Create a NumPy array from the Python list [1, 2.5, 3, 4.0] and print its dtype. Then create the same array with an explicit dtype=np.int32 and print the resulting values to observe the truncation behavior.
Solution to Exercise 1
import numpy as np
# Default dtype inference
a = np.array([1, 2.5, 3, 4.0])
print(a.dtype) # float64 (because 2.5 and 4.0 are floats)

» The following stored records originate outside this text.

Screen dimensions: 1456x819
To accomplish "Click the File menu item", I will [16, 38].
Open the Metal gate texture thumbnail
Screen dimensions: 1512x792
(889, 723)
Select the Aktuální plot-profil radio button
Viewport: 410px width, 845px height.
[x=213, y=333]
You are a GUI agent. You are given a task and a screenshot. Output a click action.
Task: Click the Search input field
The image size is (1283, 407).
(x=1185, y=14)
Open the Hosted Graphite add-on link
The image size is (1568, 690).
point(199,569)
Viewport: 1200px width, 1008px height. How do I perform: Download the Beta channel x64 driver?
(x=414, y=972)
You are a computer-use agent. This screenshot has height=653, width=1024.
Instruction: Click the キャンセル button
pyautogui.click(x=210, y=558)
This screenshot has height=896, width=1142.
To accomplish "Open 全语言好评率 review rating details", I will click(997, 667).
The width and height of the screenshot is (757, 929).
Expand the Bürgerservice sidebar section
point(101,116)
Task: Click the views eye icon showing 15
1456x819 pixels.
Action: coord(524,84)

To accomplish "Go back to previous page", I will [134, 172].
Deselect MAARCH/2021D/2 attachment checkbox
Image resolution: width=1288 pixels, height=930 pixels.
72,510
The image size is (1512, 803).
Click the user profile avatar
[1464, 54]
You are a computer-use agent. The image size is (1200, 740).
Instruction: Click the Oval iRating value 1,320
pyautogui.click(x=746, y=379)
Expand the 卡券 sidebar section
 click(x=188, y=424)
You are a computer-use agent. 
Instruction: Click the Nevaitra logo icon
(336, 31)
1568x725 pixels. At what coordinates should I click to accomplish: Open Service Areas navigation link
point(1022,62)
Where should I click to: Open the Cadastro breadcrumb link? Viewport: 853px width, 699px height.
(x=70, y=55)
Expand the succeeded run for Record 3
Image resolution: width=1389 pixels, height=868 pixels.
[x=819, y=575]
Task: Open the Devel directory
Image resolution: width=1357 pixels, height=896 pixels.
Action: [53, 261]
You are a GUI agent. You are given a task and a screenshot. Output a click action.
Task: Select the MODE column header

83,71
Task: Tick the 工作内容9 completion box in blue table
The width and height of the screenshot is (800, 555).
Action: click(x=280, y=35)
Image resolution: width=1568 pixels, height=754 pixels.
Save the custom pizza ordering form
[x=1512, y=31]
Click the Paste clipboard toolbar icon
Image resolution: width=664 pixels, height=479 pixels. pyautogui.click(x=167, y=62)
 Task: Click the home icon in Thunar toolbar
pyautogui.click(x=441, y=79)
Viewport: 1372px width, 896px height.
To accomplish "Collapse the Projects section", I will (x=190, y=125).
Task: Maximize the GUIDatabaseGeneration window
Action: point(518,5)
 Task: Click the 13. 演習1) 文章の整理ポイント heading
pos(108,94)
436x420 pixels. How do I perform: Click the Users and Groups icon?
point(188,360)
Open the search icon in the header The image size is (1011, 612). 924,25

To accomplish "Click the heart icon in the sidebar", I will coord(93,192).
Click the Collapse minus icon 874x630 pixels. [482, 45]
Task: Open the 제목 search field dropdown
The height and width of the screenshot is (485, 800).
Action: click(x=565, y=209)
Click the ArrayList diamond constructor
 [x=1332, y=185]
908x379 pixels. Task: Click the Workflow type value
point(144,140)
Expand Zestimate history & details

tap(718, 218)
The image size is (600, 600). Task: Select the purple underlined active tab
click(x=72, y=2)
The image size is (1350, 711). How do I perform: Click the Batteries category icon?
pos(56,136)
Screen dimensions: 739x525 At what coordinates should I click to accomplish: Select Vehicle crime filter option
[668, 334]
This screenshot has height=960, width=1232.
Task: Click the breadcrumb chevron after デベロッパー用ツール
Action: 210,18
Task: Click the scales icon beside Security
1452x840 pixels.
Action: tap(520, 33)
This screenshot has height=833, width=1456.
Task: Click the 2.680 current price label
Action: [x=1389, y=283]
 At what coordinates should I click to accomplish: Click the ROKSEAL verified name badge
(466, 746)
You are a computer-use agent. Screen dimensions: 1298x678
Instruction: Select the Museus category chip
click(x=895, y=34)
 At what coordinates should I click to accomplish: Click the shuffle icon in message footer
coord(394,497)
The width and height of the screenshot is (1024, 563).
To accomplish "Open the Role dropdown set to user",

print(a) # [1. 2.5 3. 4. ]
# Explicit int32 dtype — floats are truncated
b = np.array([1, 2.5, 3, 4.0], dtype=np.int32)
print(b.dtype) # int32
print(b) # [1 2 3 4] (2.5 truncated to 2)
Exercise 2.
Given an array a = np.array([100, 200, 300], dtype=np.int16), check whether the dtype is an integer kind using the .kind attribute. Then print the itemsize and verify that the total memory (nbytes) equals len(a) * itemsize.
Solution to Exercise 2
import numpy as np
a = np.array([100, 200, 300], dtype=np.int16)
# Check integer kind
print(a.dtype.kind) # 'i' (signed integer)
print(a.dtype.itemsize) # 2 (bytes per element)
# Verify total memory
print(a.nbytes) # 6
print(len(a) * a.dtype.itemsize) # 6
print(a.nbytes == len(a) * a.dtype.itemsize) # True
Exercise 3.
Create two arrays: x = np.array([1, 2, 3], dtype=np.float32) and y = np.array([4, 5, 6], dtype=np.float64). Compute z = x + y and print the dtype of z. Explain why NumPy chose that dtype by referencing the type promotion rules.
Solution to Exercise 3
import numpy as np
x = np.array([1, 2, 3], dtype=np.float32)
y = np.array([4, 5, 6], dtype=np.float64)
z = x + y
print(z.dtype) # float64
# Explanation: NumPy promotes to the higher-precision type.
# float32 + float64 -> float64, following the rule that
# the result dtype is the smallest type that can safely
# represent both operands.